(ASSIGNED TASK): Start at the top and transcribe every record through the final line exactly.
==============================
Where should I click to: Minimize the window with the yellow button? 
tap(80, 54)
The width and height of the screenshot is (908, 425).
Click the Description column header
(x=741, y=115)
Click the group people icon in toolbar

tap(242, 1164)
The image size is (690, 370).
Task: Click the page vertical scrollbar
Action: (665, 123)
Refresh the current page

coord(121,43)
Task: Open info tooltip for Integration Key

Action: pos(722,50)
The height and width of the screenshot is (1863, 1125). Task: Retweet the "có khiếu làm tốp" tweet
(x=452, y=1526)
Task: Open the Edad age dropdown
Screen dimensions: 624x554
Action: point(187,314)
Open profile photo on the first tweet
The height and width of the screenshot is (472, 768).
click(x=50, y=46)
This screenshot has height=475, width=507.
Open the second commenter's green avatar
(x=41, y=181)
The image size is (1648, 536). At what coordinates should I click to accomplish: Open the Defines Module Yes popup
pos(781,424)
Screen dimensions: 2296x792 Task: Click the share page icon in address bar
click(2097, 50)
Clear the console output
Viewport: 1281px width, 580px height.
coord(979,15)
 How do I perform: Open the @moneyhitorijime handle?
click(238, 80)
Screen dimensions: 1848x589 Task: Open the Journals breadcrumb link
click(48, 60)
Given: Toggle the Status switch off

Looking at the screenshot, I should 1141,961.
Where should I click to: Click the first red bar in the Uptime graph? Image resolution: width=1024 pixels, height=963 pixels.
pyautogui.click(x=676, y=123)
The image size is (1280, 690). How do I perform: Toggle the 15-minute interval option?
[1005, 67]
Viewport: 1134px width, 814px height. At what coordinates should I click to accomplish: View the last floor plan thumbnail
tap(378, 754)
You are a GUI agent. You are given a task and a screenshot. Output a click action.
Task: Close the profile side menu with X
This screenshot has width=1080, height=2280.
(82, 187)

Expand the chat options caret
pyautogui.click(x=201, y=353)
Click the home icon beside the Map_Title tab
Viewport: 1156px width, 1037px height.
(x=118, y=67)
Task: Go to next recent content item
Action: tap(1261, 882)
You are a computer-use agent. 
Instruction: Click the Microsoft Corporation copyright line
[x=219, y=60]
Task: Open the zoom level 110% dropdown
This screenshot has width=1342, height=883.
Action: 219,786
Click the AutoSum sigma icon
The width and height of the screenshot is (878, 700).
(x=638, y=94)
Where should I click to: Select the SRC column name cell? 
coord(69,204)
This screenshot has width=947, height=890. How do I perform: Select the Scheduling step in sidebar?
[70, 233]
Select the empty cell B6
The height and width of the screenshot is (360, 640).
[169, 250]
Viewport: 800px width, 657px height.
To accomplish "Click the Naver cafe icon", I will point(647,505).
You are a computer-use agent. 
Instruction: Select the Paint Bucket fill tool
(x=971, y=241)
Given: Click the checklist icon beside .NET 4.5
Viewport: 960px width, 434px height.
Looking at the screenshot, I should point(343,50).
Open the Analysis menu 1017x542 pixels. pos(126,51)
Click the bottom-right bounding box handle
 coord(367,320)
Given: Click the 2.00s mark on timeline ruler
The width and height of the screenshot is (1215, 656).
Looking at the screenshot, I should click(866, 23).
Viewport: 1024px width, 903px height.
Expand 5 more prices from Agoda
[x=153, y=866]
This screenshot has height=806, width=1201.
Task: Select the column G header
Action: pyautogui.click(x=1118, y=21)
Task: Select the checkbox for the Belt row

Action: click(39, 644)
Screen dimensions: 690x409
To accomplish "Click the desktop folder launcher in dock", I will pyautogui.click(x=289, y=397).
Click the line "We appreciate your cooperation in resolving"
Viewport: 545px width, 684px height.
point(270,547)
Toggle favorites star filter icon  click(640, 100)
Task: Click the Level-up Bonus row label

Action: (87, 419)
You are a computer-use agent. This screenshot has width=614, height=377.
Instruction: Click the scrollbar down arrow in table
==============================
(ANSWER BELOW):
Where should I click to: Minimize the window with the yellow button? 
tap(80, 54)
The width and height of the screenshot is (908, 425).
Click the Description column header
(x=741, y=115)
Click the group people icon in toolbar

tap(242, 1164)
The image size is (690, 370).
Task: Click the page vertical scrollbar
Action: (665, 123)
Refresh the current page

coord(121,43)
Task: Open info tooltip for Integration Key

Action: pos(722,50)
The height and width of the screenshot is (1863, 1125). Task: Retweet the "có khiếu làm tốp" tweet
(x=452, y=1526)
Task: Open the Edad age dropdown
Screen dimensions: 624x554
Action: point(187,314)
Open profile photo on the first tweet
The height and width of the screenshot is (472, 768).
click(x=50, y=46)
This screenshot has height=475, width=507.
Open the second commenter's green avatar
(x=41, y=181)
The image size is (1648, 536). At what coordinates should I click to accomplish: Open the Defines Module Yes popup
pos(781,424)
Screen dimensions: 2296x792 Task: Click the share page icon in address bar
click(2097, 50)
Clear the console output
Viewport: 1281px width, 580px height.
coord(979,15)
 How do I perform: Open the @moneyhitorijime handle?
click(238, 80)
Screen dimensions: 1848x589 Task: Open the Journals breadcrumb link
click(48, 60)
Given: Toggle the Status switch off

Looking at the screenshot, I should 1141,961.
Where should I click to: Click the first red bar in the Uptime graph? Image resolution: width=1024 pixels, height=963 pixels.
pyautogui.click(x=676, y=123)
The image size is (1280, 690). How do I perform: Toggle the 15-minute interval option?
[1005, 67]
Viewport: 1134px width, 814px height. At what coordinates should I click to accomplish: View the last floor plan thumbnail
tap(378, 754)
You are a GUI agent. You are given a task and a screenshot. Output a click action.
Task: Close the profile side menu with X
This screenshot has width=1080, height=2280.
(82, 187)

Expand the chat options caret
pyautogui.click(x=201, y=353)
Click the home icon beside the Map_Title tab
Viewport: 1156px width, 1037px height.
(x=118, y=67)
Task: Go to next recent content item
Action: tap(1261, 882)
You are a computer-use agent. 
Instruction: Click the Microsoft Corporation copyright line
[x=219, y=60]
Task: Open the zoom level 110% dropdown
This screenshot has width=1342, height=883.
Action: 219,786
Click the AutoSum sigma icon
The width and height of the screenshot is (878, 700).
(x=638, y=94)
Where should I click to: Select the SRC column name cell? 
coord(69,204)
This screenshot has width=947, height=890. How do I perform: Select the Scheduling step in sidebar?
[70, 233]
Select the empty cell B6
The height and width of the screenshot is (360, 640).
[169, 250]
Viewport: 800px width, 657px height.
To accomplish "Click the Naver cafe icon", I will point(647,505).
You are a computer-use agent. 
Instruction: Select the Paint Bucket fill tool
(x=971, y=241)
Given: Click the checklist icon beside .NET 4.5
Viewport: 960px width, 434px height.
Looking at the screenshot, I should point(343,50).
Open the Analysis menu 1017x542 pixels. pos(126,51)
Click the bottom-right bounding box handle
 coord(367,320)
Given: Click the 2.00s mark on timeline ruler
The width and height of the screenshot is (1215, 656).
Looking at the screenshot, I should click(866, 23).
Viewport: 1024px width, 903px height.
Expand 5 more prices from Agoda
[x=153, y=866]
This screenshot has height=806, width=1201.
Task: Select the column G header
Action: pyautogui.click(x=1118, y=21)
Task: Select the checkbox for the Belt row

Action: click(39, 644)
Screen dimensions: 690x409
To accomplish "Click the desktop folder launcher in dock", I will pyautogui.click(x=289, y=397).
Click the line "We appreciate your cooperation in resolving"
Viewport: 545px width, 684px height.
point(270,547)
Toggle favorites star filter icon  click(640, 100)
Task: Click the Level-up Bonus row label

Action: (87, 419)
You are a computer-use agent. This screenshot has width=614, height=377.
Instruction: Click the scrollbar down arrow in table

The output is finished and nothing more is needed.